Looking back a year ago, did you have expectations about learning to speak Irish? And how did it work out?

Did you manage to have fun, and enjoy the journey?

Here’s a suggestion to consider taking smaller steps along your journey, and having fun while you’re at it.

What if you dropped big expectations, and felt it to be fun?

So here’s a question for you, please leave your comment below: What kind of smaller step will you take on your Irish language journey this year? And what might that look like?

Gaeilge Gach Lá!

13 thoughts on “Smaller steps on your irish language journey”

  1. I’ve finally finished Tús Maith! Hooray! I am now working through a book (Gaeilge gan stró) and trying to write a few lines in my daily diary as Gaeilge (mostly about the weather, right now.) I will be in Ireland in February and March and hope to find some Pop-up Gaeltacht in Derry. Pushing forward, step by step.

  2. From our home in Yorkshire there are still lots of opportunities to experience and enjoy people speaking as Gaeilge. Broadcasters including TG4, RTÉ and BBC Northern Ireland have hundreds of programmes, all of which can be streamed here free of charge. Even on days when there has been little or no time to study, we have learned something new just by watching TV in Irish instead of English. We will try to make more time for this in the coming year.
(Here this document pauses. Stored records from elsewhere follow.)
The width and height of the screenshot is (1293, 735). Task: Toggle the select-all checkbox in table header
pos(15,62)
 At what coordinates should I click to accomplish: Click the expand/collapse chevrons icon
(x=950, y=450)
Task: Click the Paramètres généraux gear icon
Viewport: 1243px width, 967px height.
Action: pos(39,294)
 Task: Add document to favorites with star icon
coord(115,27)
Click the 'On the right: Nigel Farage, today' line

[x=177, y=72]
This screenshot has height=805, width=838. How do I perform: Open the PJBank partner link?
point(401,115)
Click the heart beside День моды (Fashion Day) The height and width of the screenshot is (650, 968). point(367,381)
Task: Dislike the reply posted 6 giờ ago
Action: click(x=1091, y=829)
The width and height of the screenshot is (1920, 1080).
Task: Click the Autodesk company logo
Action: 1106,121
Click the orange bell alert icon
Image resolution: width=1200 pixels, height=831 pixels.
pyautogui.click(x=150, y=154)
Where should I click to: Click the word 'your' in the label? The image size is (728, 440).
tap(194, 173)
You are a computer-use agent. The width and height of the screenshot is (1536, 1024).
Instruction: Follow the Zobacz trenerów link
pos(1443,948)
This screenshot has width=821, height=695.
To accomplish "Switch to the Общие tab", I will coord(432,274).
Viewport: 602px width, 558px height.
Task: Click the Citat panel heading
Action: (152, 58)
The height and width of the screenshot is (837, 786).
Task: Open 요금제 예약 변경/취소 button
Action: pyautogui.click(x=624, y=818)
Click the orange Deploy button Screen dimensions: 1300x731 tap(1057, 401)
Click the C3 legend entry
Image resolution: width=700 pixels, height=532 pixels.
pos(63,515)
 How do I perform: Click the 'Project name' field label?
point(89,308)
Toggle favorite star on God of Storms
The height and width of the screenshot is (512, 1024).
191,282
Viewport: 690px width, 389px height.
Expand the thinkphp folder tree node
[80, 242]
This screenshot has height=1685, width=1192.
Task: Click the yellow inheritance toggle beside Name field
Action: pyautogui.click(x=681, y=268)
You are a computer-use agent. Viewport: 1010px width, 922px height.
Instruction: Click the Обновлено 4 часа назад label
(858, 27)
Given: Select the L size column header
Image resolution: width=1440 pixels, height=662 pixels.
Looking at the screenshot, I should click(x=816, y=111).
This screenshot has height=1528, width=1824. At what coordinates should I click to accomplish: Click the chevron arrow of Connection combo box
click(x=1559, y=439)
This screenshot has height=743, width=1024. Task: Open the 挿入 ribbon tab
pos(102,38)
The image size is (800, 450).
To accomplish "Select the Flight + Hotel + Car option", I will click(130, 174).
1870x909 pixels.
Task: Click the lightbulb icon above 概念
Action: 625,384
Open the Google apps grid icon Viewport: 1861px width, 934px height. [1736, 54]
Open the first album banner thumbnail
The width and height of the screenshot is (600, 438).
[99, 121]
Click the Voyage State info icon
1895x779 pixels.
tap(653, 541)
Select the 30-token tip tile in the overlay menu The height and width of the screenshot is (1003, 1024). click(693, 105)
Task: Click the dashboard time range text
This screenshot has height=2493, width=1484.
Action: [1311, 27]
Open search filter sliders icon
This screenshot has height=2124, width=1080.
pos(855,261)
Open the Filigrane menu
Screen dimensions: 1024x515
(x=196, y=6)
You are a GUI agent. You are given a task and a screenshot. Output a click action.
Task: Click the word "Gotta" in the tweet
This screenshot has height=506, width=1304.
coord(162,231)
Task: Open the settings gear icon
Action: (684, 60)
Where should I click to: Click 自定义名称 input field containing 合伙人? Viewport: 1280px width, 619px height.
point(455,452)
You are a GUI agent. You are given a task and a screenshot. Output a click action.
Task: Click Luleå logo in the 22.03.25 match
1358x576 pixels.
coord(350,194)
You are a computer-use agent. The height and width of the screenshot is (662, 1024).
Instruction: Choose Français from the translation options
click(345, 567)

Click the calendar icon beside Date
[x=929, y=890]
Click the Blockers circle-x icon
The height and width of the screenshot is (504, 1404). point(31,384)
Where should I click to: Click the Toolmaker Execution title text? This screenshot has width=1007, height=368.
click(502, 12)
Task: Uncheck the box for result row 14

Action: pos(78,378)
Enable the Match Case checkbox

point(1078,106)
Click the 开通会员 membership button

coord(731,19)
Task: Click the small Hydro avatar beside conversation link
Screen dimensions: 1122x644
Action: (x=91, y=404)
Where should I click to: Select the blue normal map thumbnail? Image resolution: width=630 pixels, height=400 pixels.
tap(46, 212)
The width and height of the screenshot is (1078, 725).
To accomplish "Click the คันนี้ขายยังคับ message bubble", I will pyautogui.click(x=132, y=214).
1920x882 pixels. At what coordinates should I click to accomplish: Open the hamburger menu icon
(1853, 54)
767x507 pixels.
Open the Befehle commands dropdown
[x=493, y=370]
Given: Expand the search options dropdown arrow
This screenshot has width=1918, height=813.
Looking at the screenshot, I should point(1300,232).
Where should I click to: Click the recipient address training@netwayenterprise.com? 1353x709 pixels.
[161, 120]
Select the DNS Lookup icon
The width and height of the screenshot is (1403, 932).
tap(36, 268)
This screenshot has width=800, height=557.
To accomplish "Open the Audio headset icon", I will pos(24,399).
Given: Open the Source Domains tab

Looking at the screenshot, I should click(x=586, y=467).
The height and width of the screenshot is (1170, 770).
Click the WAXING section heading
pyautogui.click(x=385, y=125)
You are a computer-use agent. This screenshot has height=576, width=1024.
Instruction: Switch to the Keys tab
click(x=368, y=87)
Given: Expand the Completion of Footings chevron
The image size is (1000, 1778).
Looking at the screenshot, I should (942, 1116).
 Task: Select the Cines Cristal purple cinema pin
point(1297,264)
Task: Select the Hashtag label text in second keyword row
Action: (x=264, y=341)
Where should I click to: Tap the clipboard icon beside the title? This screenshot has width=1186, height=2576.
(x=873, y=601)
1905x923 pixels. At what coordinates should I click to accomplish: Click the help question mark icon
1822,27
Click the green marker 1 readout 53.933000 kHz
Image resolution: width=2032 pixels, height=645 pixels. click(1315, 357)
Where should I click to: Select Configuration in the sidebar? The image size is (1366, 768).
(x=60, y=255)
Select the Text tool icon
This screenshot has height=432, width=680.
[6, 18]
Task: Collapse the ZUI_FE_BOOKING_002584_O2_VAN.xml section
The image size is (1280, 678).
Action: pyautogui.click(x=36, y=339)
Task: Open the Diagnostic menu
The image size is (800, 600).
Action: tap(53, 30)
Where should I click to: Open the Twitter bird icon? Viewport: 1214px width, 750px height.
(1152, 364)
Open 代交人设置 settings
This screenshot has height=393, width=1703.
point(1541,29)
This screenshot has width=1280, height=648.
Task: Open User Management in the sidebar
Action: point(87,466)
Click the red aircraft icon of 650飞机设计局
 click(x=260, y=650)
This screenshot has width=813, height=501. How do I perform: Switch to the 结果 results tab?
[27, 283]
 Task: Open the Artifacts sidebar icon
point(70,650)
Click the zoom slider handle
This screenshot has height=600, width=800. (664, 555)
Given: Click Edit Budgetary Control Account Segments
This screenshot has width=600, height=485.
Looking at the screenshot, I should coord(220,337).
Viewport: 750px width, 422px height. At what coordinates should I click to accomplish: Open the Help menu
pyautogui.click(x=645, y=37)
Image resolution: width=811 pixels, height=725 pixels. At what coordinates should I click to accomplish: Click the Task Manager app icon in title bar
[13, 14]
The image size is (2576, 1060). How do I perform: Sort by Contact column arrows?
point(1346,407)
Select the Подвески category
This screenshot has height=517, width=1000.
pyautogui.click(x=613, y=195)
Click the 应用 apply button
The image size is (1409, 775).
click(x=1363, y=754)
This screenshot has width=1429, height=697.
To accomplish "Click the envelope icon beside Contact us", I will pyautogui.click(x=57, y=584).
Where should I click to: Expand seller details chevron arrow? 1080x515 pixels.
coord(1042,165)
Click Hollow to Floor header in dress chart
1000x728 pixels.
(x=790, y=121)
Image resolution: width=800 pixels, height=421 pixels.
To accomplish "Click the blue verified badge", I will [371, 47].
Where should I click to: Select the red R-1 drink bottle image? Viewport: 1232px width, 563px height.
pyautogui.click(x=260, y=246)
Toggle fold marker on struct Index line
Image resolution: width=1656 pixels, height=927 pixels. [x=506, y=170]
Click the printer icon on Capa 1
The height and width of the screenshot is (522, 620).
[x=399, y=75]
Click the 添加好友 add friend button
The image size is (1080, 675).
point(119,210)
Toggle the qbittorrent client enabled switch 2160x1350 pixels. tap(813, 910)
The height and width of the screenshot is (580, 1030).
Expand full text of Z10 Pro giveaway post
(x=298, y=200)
  3. I had much more time last year to enjoy Irish including private tutoring with Dr Ian Malcolm, online with Turas and Bitesize, using Duolingo (daily 2 year streak), also listening to podcasts like Barrscéalta and Adhmhaidin and attending a small weekly reading group where we read/translate sentences from a book turn. I had my first brionglóid as gaeilge chomh maith though not much since. What was novel is now just normal — all these activities so I don’t think about it, My “smaller” step this year – was do slow down pace, take time off during holidays and don’t set myself any expectations. Happy New Years Eoin!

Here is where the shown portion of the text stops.